▸ **Document segment**
* Begin *
Let $N$ be odd and consider the braided fusion category $\mathcal{C}$ (actually modular) obtained from $U_q\mathfrak{so}_N$ at $q=e^{\pi i/(2N)}$ in the usual way (i.e. take the quotient of the category of tilting modules of Lusztig's integral form by the tensor ideal of negligible morphisms). This is sometimes denoted $SO(N)_2$ by physicists. Let $V$ denote the object in $\mathcal{C}$ analogous to the fundamental spin representation. Then the braid group $\mathcal{B}_n$ acts on the simple $End(V^{\otimes n})$-modules $Hom(W,V^{\otimes n})$ irreducibly, since in this case the image of $\mathcal{B}_n$ generates the centralizer algebras.

Question: how can one explicitly describe the braid group representations, say up to $n=5$? I.e. is there a uniform way of writing down the matrices of the generators of $\mathcal{B}_n$?
* End *
▸ **Dataset section**
* Begin *
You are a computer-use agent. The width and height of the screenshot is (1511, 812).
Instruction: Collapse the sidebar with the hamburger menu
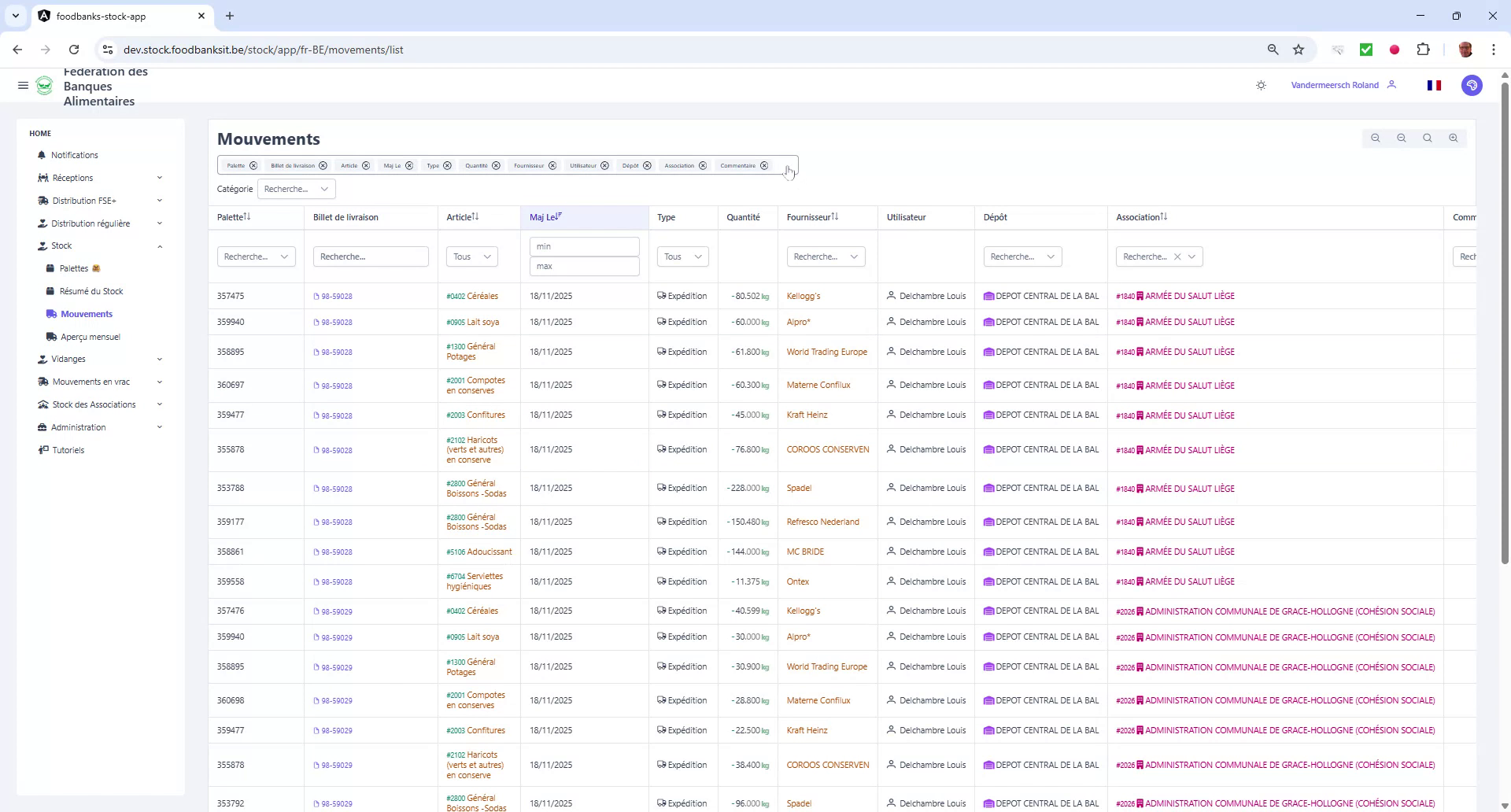(23, 86)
* End *
▸ **Task set**
a – Decide whether each statement agrees with the braid group passage: (i) $N$ is taken to be even; (ii) physicists sometimes denote the category $SO(N)_2$; (iii) the question asks for the representations up to $n=7$. Answer yes or no for each, quoting the words of the passage that decide it.
b – Please resume the braid group passage, starting after its last sentence.
The material after the braid group passage is a separate set.

▸ **Exercise answers**
a –
(i) No: "Let $N$ be odd"
(ii) Yes: "This is sometimes denoted $SO(N)_2$ by physicists."
(iii) No: "say up to $n=5$"

b –
What I know:

  • For $q$ generic one can just use the $R$-matrix.
  • For $N=3$ this is a (quotient of) the Temperley-Lieb algebras
  • For $N=5$ this is a (quotient of) BMW-algebras (since $\mathfrak{so}_5$ is $\mathfrak{sp}_4$).
  • For $N=7$ Westbury has a description MR2388243.
  • For $N=k^2$ the category is integral and in fact group-theoretical

So for $N\leq 7$ or a perfect square, one can get a useful description of the braid group action using the irreps of the quotient algebras or by the Drinfeld double construction. It is too much to ask for a description as a quotient of $\mathcal{B}_n$ for $q$ generic, but perhaps there is a way for this particular value of $q$.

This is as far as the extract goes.